What is being asked >> The entries below need to be transcribed verbatim.

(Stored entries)
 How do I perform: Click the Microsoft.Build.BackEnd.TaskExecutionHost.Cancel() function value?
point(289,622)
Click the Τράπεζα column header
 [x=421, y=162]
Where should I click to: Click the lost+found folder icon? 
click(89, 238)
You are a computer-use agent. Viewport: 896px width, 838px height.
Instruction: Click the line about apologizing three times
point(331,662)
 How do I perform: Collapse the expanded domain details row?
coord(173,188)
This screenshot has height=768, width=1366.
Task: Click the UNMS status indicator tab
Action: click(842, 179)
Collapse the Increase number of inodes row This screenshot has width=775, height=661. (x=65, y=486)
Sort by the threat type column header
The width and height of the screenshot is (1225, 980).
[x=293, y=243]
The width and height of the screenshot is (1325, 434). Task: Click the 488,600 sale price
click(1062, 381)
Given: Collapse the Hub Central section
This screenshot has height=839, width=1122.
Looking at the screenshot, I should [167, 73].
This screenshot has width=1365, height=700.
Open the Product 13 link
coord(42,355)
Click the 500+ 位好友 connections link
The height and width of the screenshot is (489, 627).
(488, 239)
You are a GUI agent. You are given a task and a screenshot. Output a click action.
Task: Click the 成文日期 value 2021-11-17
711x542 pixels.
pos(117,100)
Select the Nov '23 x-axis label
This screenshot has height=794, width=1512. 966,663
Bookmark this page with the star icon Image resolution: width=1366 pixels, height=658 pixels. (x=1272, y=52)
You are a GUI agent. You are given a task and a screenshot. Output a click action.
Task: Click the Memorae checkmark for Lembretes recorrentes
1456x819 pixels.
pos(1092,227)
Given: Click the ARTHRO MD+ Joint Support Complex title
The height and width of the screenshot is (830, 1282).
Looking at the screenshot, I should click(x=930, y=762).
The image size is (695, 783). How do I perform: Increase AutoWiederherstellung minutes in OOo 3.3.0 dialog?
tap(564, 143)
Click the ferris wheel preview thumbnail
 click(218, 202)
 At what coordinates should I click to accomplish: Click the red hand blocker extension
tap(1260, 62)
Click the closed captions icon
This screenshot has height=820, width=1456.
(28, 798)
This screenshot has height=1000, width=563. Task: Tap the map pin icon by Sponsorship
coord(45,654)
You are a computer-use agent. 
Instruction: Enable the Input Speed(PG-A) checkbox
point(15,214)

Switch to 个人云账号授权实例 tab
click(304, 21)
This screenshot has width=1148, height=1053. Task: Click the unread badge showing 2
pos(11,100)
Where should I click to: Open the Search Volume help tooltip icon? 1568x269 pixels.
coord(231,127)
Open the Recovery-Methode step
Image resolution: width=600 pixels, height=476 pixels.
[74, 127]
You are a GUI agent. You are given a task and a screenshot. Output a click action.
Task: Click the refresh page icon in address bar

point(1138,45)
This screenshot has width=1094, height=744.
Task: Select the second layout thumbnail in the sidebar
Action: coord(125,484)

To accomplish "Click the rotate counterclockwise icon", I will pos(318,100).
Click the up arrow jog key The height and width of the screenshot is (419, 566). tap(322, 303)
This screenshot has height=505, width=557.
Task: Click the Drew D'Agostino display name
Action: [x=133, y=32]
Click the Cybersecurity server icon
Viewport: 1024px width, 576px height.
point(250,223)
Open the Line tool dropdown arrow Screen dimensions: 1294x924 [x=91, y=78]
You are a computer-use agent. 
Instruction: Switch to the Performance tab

Task answer >>
 How do I perform: Click the Microsoft.Build.BackEnd.TaskExecutionHost.Cancel() function value?
point(289,622)
Click the Τράπεζα column header
 [x=421, y=162]
Where should I click to: Click the lost+found folder icon? 
click(89, 238)
You are a computer-use agent. Viewport: 896px width, 838px height.
Instruction: Click the line about apologizing three times
point(331,662)
 How do I perform: Collapse the expanded domain details row?
coord(173,188)
This screenshot has height=768, width=1366.
Task: Click the UNMS status indicator tab
Action: click(842, 179)
Collapse the Increase number of inodes row This screenshot has width=775, height=661. (x=65, y=486)
Sort by the threat type column header
The width and height of the screenshot is (1225, 980).
[x=293, y=243]
The width and height of the screenshot is (1325, 434). Task: Click the 488,600 sale price
click(1062, 381)
Given: Collapse the Hub Central section
This screenshot has height=839, width=1122.
Looking at the screenshot, I should [167, 73].
This screenshot has width=1365, height=700.
Open the Product 13 link
coord(42,355)
Click the 500+ 位好友 connections link
The height and width of the screenshot is (489, 627).
(488, 239)
You are a GUI agent. You are given a task and a screenshot. Output a click action.
Task: Click the 成文日期 value 2021-11-17
711x542 pixels.
pos(117,100)
Select the Nov '23 x-axis label
This screenshot has height=794, width=1512. 966,663
Bookmark this page with the star icon Image resolution: width=1366 pixels, height=658 pixels. (x=1272, y=52)
You are a GUI agent. You are given a task and a screenshot. Output a click action.
Task: Click the Memorae checkmark for Lembretes recorrentes
1456x819 pixels.
pos(1092,227)
Given: Click the ARTHRO MD+ Joint Support Complex title
The height and width of the screenshot is (830, 1282).
Looking at the screenshot, I should click(x=930, y=762).
The image size is (695, 783). How do I perform: Increase AutoWiederherstellung minutes in OOo 3.3.0 dialog?
tap(564, 143)
Click the ferris wheel preview thumbnail
 click(218, 202)
 At what coordinates should I click to accomplish: Click the red hand blocker extension
tap(1260, 62)
Click the closed captions icon
This screenshot has height=820, width=1456.
(28, 798)
This screenshot has height=1000, width=563. Task: Tap the map pin icon by Sponsorship
coord(45,654)
You are a computer-use agent. 
Instruction: Enable the Input Speed(PG-A) checkbox
point(15,214)

Switch to 个人云账号授权实例 tab
click(304, 21)
This screenshot has width=1148, height=1053. Task: Click the unread badge showing 2
pos(11,100)
Where should I click to: Open the Search Volume help tooltip icon? 1568x269 pixels.
coord(231,127)
Open the Recovery-Methode step
Image resolution: width=600 pixels, height=476 pixels.
[74, 127]
You are a GUI agent. You are given a task and a screenshot. Output a click action.
Task: Click the refresh page icon in address bar

point(1138,45)
This screenshot has width=1094, height=744.
Task: Select the second layout thumbnail in the sidebar
Action: coord(125,484)

To accomplish "Click the rotate counterclockwise icon", I will pos(318,100).
Click the up arrow jog key The height and width of the screenshot is (419, 566). tap(322, 303)
This screenshot has height=505, width=557.
Task: Click the Drew D'Agostino display name
Action: [x=133, y=32]
Click the Cybersecurity server icon
Viewport: 1024px width, 576px height.
point(250,223)
Open the Line tool dropdown arrow Screen dimensions: 1294x924 [x=91, y=78]
You are a computer-use agent. 
Instruction: Switch to the Performance tab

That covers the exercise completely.